I don’t know how long ago your last physical examination was done but it is important that you attend to it. Visit a GP and tell them that you would like a general wellness check, and be sure to disclose that your sex life is of concern to you. Let them take your full medical history and then take the necessary steps with regard to treatment, recommendations or referrals. While we are on the subject of health, it is important to remember your mental health.
2. Context, context, context
One of the first things that I consider in situations such as yours is the context within which someone is experiencing a problem. Why? Because too often when I ask people who tell me that they’re struggling with their sex lives how they’re doing in other areas of their lives, they initially claim that everything is fine. However, upon further assessment, they end up having deeper insights into things that they may have overlooked along the way.

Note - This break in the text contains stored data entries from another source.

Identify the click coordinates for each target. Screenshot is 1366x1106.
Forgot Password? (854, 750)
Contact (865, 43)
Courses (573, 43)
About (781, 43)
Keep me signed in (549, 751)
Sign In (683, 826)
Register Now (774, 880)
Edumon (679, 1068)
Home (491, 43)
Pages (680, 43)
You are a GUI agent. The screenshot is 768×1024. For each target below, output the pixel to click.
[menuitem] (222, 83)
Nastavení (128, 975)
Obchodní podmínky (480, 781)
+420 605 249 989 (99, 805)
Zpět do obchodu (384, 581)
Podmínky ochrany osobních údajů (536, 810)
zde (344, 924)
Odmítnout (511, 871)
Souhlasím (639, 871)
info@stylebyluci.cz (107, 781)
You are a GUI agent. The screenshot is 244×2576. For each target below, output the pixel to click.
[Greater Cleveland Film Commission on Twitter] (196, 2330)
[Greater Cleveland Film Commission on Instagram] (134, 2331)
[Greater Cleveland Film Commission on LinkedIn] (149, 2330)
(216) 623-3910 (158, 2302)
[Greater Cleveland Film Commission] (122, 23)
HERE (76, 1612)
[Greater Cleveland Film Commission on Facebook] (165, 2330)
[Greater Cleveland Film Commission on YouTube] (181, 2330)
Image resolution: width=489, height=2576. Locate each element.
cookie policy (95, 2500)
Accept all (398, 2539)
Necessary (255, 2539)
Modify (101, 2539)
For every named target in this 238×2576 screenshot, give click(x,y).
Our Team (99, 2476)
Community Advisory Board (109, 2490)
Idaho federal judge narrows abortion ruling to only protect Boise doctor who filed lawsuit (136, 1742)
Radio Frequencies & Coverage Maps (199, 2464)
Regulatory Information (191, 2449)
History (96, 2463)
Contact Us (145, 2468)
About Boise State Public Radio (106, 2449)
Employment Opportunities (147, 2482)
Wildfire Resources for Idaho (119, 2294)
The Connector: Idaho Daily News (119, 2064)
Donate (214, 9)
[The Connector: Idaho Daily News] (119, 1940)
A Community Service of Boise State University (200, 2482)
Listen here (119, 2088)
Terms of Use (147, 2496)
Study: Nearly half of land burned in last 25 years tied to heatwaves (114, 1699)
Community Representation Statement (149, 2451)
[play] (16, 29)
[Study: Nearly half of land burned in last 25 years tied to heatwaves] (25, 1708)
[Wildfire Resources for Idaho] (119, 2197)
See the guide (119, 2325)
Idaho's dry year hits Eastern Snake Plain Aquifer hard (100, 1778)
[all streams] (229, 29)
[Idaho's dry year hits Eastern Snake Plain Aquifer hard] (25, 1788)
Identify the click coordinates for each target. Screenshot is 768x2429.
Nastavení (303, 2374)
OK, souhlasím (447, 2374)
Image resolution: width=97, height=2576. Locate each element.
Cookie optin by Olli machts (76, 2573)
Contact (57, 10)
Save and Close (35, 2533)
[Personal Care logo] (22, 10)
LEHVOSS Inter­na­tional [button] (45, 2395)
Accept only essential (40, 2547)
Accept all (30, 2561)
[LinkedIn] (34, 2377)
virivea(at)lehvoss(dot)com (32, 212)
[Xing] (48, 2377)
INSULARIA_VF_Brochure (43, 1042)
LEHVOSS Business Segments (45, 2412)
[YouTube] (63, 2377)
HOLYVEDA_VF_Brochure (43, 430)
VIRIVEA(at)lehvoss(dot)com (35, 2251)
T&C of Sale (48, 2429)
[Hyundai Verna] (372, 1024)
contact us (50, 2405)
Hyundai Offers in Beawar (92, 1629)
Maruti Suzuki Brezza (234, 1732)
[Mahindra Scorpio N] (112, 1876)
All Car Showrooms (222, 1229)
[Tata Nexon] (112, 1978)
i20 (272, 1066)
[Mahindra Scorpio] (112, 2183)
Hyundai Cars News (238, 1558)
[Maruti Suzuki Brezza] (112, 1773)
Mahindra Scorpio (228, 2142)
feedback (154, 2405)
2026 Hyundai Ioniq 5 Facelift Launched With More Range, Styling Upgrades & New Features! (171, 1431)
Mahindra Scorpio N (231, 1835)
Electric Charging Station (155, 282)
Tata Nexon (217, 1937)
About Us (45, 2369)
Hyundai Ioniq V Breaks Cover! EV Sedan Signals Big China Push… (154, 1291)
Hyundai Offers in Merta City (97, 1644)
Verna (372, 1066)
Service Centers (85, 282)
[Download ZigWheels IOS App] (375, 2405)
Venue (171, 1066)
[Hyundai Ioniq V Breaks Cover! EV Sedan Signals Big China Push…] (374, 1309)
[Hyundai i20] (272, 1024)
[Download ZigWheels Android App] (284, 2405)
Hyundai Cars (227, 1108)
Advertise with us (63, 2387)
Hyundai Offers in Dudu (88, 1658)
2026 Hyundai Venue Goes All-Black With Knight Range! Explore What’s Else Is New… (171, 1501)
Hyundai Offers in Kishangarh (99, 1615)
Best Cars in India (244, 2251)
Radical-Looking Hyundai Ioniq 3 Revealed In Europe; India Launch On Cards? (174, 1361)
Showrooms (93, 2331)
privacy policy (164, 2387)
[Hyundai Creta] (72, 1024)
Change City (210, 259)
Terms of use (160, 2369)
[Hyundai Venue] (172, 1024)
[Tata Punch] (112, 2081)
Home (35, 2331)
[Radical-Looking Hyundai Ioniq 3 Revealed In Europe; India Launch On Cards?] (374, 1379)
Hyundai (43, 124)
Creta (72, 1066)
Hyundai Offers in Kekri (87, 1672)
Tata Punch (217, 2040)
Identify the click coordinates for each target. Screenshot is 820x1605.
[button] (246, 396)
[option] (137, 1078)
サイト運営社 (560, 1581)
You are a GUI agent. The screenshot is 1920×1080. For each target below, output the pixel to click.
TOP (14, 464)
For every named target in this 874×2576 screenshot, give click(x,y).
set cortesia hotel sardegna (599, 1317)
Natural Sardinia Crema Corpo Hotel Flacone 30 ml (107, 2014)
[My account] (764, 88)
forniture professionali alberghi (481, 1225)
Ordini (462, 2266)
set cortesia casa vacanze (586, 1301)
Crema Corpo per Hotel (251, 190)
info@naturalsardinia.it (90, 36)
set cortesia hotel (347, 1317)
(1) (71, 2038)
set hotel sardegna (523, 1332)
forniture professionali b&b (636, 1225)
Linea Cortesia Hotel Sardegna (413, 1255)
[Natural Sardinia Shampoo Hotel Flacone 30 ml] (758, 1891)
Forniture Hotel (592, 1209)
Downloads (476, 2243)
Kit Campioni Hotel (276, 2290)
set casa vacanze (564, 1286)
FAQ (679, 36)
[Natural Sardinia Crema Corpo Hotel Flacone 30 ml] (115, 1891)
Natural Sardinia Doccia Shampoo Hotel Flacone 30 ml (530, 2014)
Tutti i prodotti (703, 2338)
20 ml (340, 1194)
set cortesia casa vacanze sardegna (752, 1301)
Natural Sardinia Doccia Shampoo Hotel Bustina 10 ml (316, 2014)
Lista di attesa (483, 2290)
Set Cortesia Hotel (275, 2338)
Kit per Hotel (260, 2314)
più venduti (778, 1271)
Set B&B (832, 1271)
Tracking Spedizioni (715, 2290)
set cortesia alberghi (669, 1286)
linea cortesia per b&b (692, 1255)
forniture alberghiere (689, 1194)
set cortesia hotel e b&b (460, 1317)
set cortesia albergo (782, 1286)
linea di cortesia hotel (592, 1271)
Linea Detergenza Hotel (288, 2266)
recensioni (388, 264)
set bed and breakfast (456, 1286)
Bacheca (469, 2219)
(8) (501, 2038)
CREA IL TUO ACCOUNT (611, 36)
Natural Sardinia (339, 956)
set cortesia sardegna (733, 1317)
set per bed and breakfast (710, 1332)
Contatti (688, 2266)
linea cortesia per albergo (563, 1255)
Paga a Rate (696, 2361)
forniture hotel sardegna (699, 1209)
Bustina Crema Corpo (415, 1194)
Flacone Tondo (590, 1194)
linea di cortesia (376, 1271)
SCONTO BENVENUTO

I want you to really think about this question Susan; how are things going in your life? How do you feel about your current relationship? How are your children doing (if you have any)? How are your finances? Is your business/employment/source of income keeping you in a state of stress or are you happy enough with how things are going? Furthermore, consider the following possibilities: did you recently have a baby? Did one of your children recently graduate/get a job/lose a job? Has there been a death in your life that made you feel like it shook you to your core?
In other words, has there been a big change in your life – positive or negative – that has caused you to feel disoriented in your life, especially outside of the context of sex? Even if it doesn’t make sense, it is important that you allow yourself the opportunity to assess your life and the impact of your context on your sex life because, often, you’ll find that a non-sexual situation is what is responsible for a decline in your sexual pleasure.
3. Seasons come, and seasons go
There are very few things in life that are always on a high note. Everything in life changes; health, wealth, weather, relationships and even sexual appetites. Is it possible that what you are viewing as a critical problem is really just a low season in sex life? To help you clarify on this, ask yourself how long this has been going on? When did you start to realise that this was a problem? What else was going on in your life at that time? Has this happened before, and if so, how did you handle things in that previous situation and how long did it last?
In other words, it would be good for you to consider whether this is a seasonal — by which I mean, temporary –‘dip’ or whether it is a less-temporary-more-permanent situation. If you feel that it is a temporary season, then by all means allow yourself to relax and enjoy other aspects of your life and sexuality, knowing that all seasons must come to an end, giving way to new seasons. If, on the other hand, you suspect that this is more than just a temporary situation, then please do pursue it further.
If your physical health and well-being are of no concern, please reach out to a qualified counselor, psychologist or psychotherapist — preferably one who specialises in matters sexuality. They will guide you through the possible causes and interventions. It is important to remember that you will need to participate in the improvement of your sex life, which might mean that you try things — sexual and non-sexual — that you have not tried before, in ways that you have not tried. As long you are safe and feel that you are well taken care of by the person that you’re working with, go ahead and keep an open mind and be willing to try something new.
Remember, Susan, that sex is a biological need and function. As such, you deserve to enjoy it whenever and however you wish. My hope for you is that you find the source or cause of it all, so that you can have the life that you desire.